El inicio del proceso de reorganización de un deudor supone la existencia de una situación de cesación de pagos o de incapacidad de pago inminente.
Cesación de pagos. El deudor estará en cesación de pagos cuando:
Incumpla el pago por más de noventa (90) días de dos (2) o más obligaciones a favor de dos (2) o más acreedores, contraídas en desarrollo de su actividad, o tenga por lo menos dos (2) demandas de ejecución presentadas por dos (2) o más acreedores para el pago de obligaciones. En cualquier caso, el valor acumulado de las obligaciones en cuestión deberá representar no menos del diez por ciento (10%) del pasivo total a cargo del deudor a la fecha de los estados financieros de la solicitud, de conformidad con lo establecido para el efecto en la presente ley.
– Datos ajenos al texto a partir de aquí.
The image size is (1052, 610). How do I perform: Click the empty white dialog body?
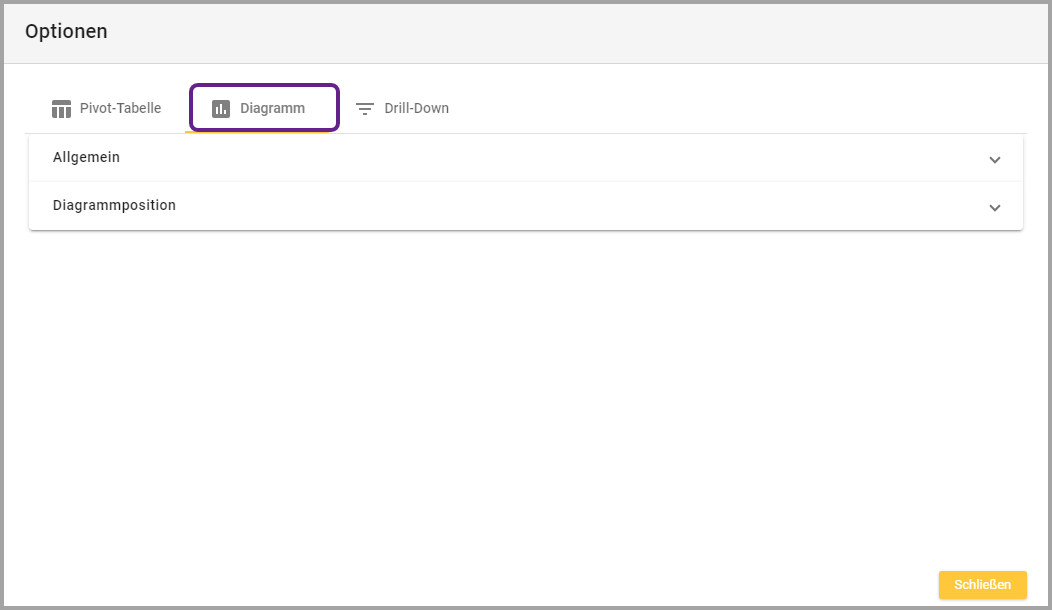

Incapacidad de pago inminente. El deudor estará en situación de incapacidad de pago inminente, cuando acredite la existencia de circunstancias en el respectivo mercado o al interior de su organización o estructura, que afecten o razonablemente puedan afectar en forma grave, el cumplimiento normal de sus obligaciones, con un vencimiento igual o inferior a un año.
En el caso de las personas naturales comerciantes, no procederá la causal de incapacidad de pago inminente. Para efectos de la cesación de pagos no contarán las obligaciones alimentarias, ni los procesos ejecutivos correspondientes a las mismas.